Description:Seth Shulman's "Undermining Science: Supression and Distortion in the BushAdministration" undertakes a critical review of the approach that the George W. Bush administration took toward dealing with policy issues raised in the world of science. In essence, he argues that Bush's science policy was predicated on what was good for big business, his base for campaign donations, or reflected in his evangelical Christian religious beliefs. Accordingly, Shulman's core areas of investigation involve many of the hot button issues where science and religion met during the Bush administration: severely restricting stem cell research, professing abstinence only sexual education, reducing EPA regulations to relax pressure on corporations, relentlessly championing an anti-abortion stance, denying global warming to defeat the need for carbon reduction regulations, the age of the Earth and evolution, and a host of other issues.
As a journalist, Seth Shulman offers lucid prose and a great sense of storytelling.
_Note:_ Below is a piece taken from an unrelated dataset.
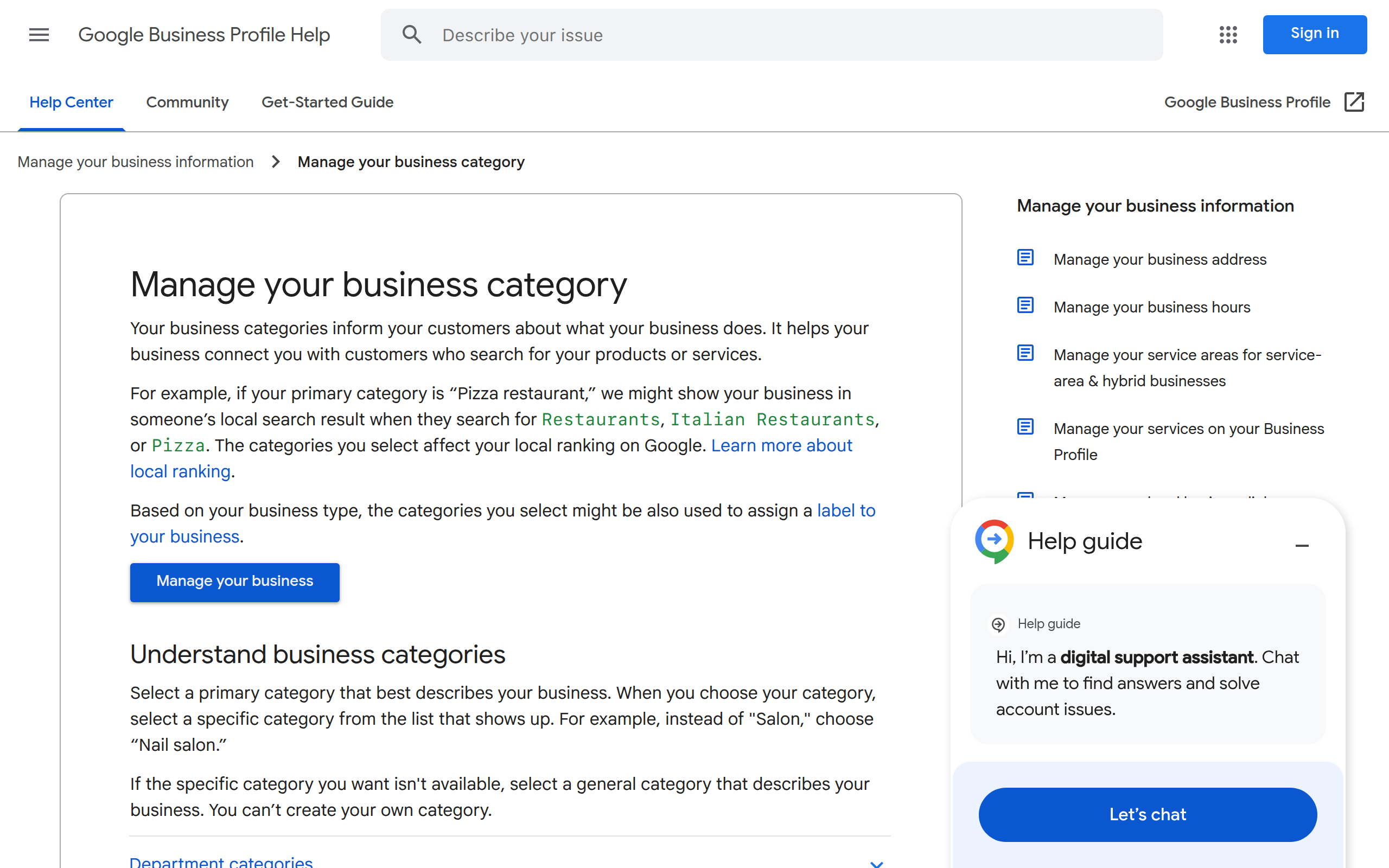Select the Help Center tab
Image resolution: width=1389 pixels, height=868 pixels.
click(x=71, y=102)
He build a progressing sense of tension as a succession of events take place in the Bush administration's concerted effort to subjugate the quest for scientific truth to the political agenda of business and the evangelical right. In the process Shulman argues that this threat to scientific integrity also represents a threat to America's democratic institutions. The stories are not unknown, to be sure, but all of them spring from a set of priorities that aimed toward specific ideological objectives. While there are endnotes in this book, "Undermining Science" is largely a work of journalism rather than a work of scholarship.
This is a disquieting book, and written as it was at the end of the Bush administration does not offer much sense of hope. Shulman sees the situation as inextricably partisan and not at all easily resolved.